== TRECHO FORNECIDO ==

Há uma dignidade inerente ao perdão pedido com o coração contrito pelo erro que se cometeu. Quem o formula cresce perante o próximo e perante Deus. Um pouco exótico, mas igualmente válido, é o perdão que se pede em nome de outros. Nesse caso, porém, convém ter certezas que me parecem ausentes quanto aos problemas do povoamento e da evangelização do Brasil:
a) certeza de não estarmos acusando, julgando e condenando antepassados a quem não concedemos direito de defesa;
b) certeza, portanto, de que as culpas que hoje apontamos estavam presentes na consciência daqueles a quem as atribuímos;
c) certeza de não estarmos colocando tal gesto a serviço de interesses ideológicos e políticos pelos quais igualmente, mais tarde, alguém terá que pedir perdão por nós; e
d) certeza de não estarmos incorrendo em anacronismo, ou seja, avaliando a conduta dos povoadores de quinhentos anos atrás, com critérios atuais.
Sobre o fenômeno do anacronismo vale lembrar que pouco mais de 200 anos nos separam do clássico "Dei delliti e dele pene" com o qual Cesare Beccaria apontou a desproporção entre delitos e penas no sistema judicial de seu tempo. Foi por influência desse livro que a Revolução Francesa introduziu a guilhotina, mais misericordiosa para corte de cabeças do que a machadada. E tudo era coisa não apenas corriqueira mas se constituía em espetáculo. “On s’amuse” (a gente se diverte) dizia sobre tais eventos um personagem de Racine. Diante desses fatos, quase recentes, podemos reprovar os portugueses por não haverem trazido a bordo antropólogos, sociólogos, ambientalistas, epidemiologistas, e não estarem perfeitamente a par do “politicamente correto”?

===
== DADOS FORNECIDOS ==

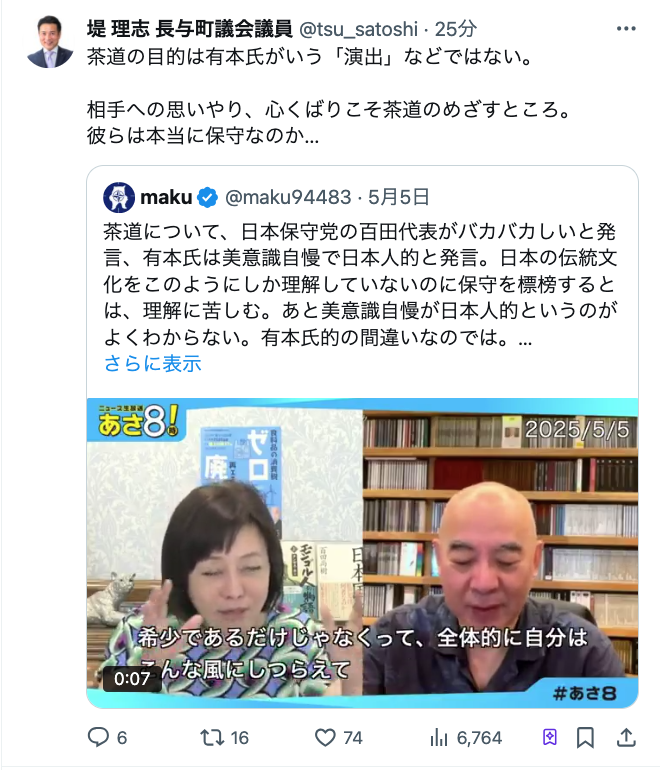Play the embedded あさ8 video

pyautogui.click(x=362, y=552)
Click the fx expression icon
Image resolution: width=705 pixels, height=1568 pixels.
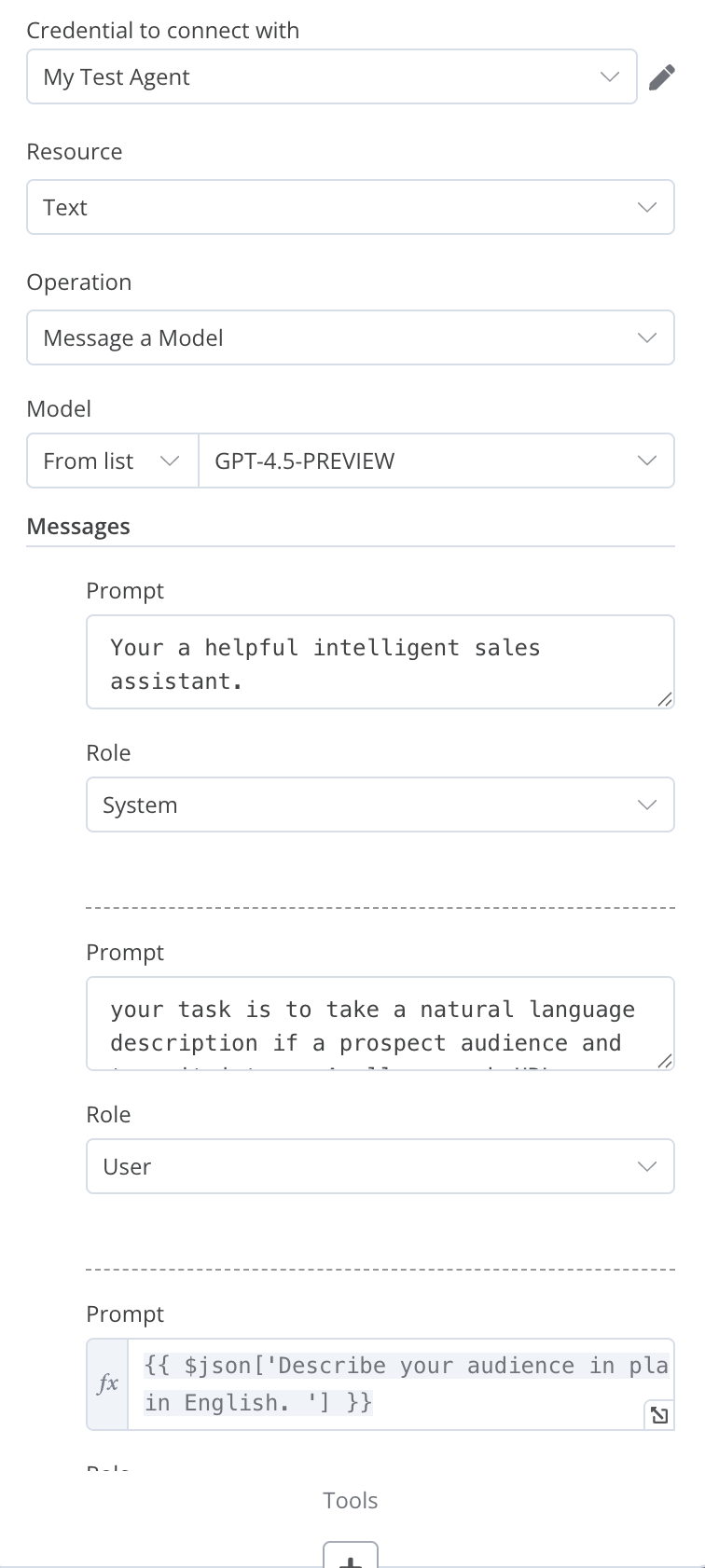[107, 1384]
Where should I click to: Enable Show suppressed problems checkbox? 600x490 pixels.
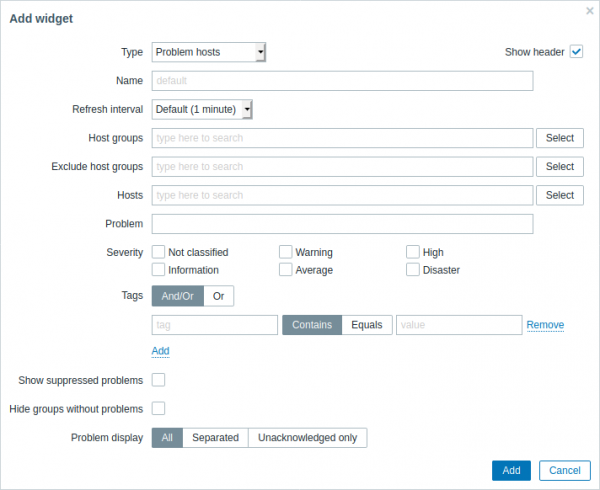pos(158,380)
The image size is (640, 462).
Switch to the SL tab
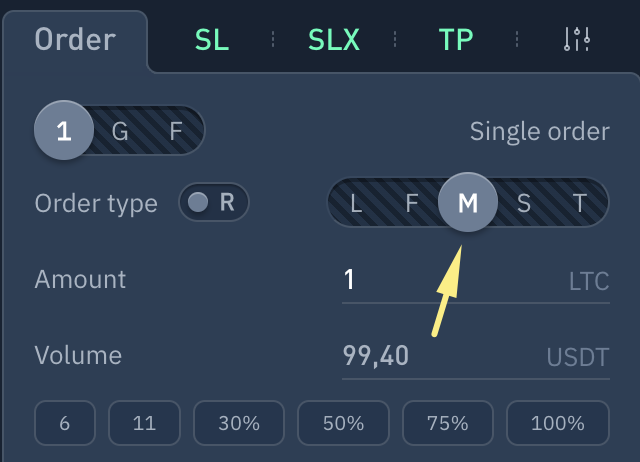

===

### O QUE FAZER
Prossiga com o texto sobre o pedido de perdão em nome dos antepassados do Brasil a partir de onde ele termina. As linhas não têm nenhum papel aqui.

### RESULTADO FINAL
Esses idiotas que exigem reparações cobram dívidas históricas de cartão de crédito clonado. O documento é falso e os devedores que apontam no cartório da história são inocentes. Setenta por cento da população deste país tem sangue de branco, índio e negro. Portanto, vai ser muito difícil suscitar, aqui, um ódio racial do tipo que a esquerda norte-americana cultua. Mesmo assim, existem pastorais da CNBB que se dedicam a isso, permanentemente. Creio que deve ter arrefecido muito o apreço ao batismo e à salvação, para que a evangelização de um continente ande suscitando tanto remorso.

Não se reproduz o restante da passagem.